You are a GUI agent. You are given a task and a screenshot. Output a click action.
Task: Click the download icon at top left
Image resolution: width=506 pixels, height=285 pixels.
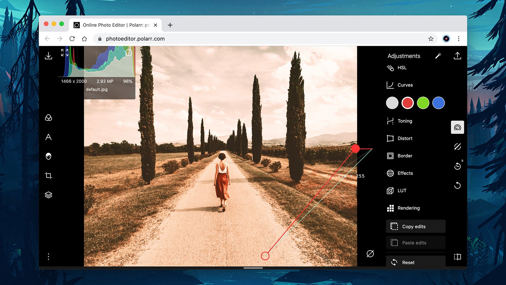(48, 56)

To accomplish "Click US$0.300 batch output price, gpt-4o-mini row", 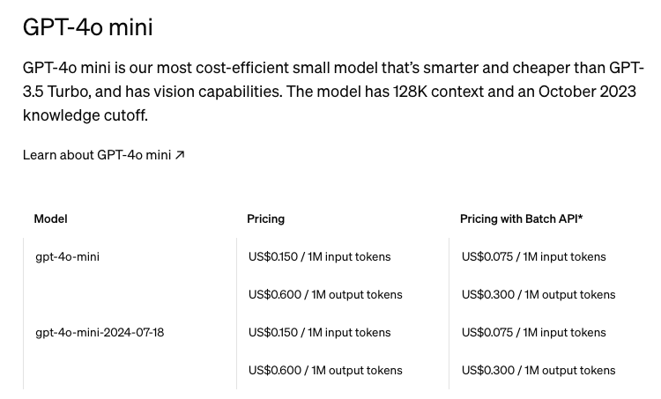I will tap(538, 294).
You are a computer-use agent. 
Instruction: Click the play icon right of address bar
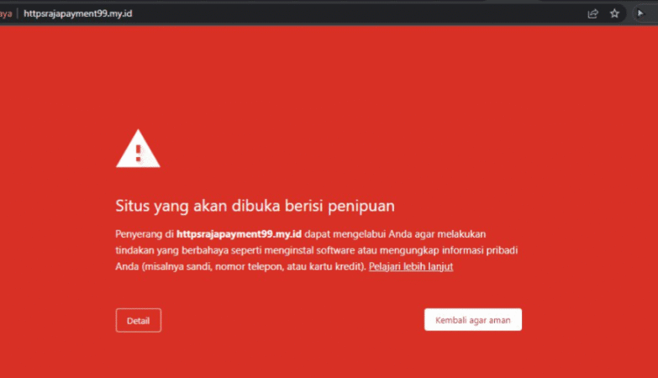641,13
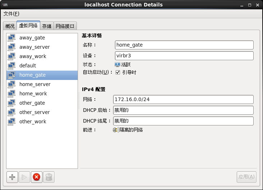Click the network icon beside other_work
The height and width of the screenshot is (190, 263).
pyautogui.click(x=11, y=122)
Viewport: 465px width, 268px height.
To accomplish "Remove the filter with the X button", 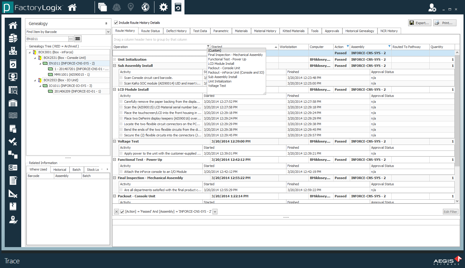I will [x=116, y=211].
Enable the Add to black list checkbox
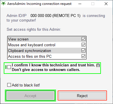Screen dimensions: 113x104 point(9,85)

▶ [WHAT IS NEEDED] Rewrite the part of the records that opens with the line containing "You are a computer-use agent." and closes with the line containing "pyautogui.click(x=11, y=122)", replacing "address bar" with "search bar" and leaving everything else unchanged. Omit the pictures from your answer.

▶ [TASK RESULT]
You are a computer-use agent. 
Instruction: Click the play icon right of search bar
641,13
Click the network icon beside other_work
The height and width of the screenshot is (190, 263).
pyautogui.click(x=11, y=122)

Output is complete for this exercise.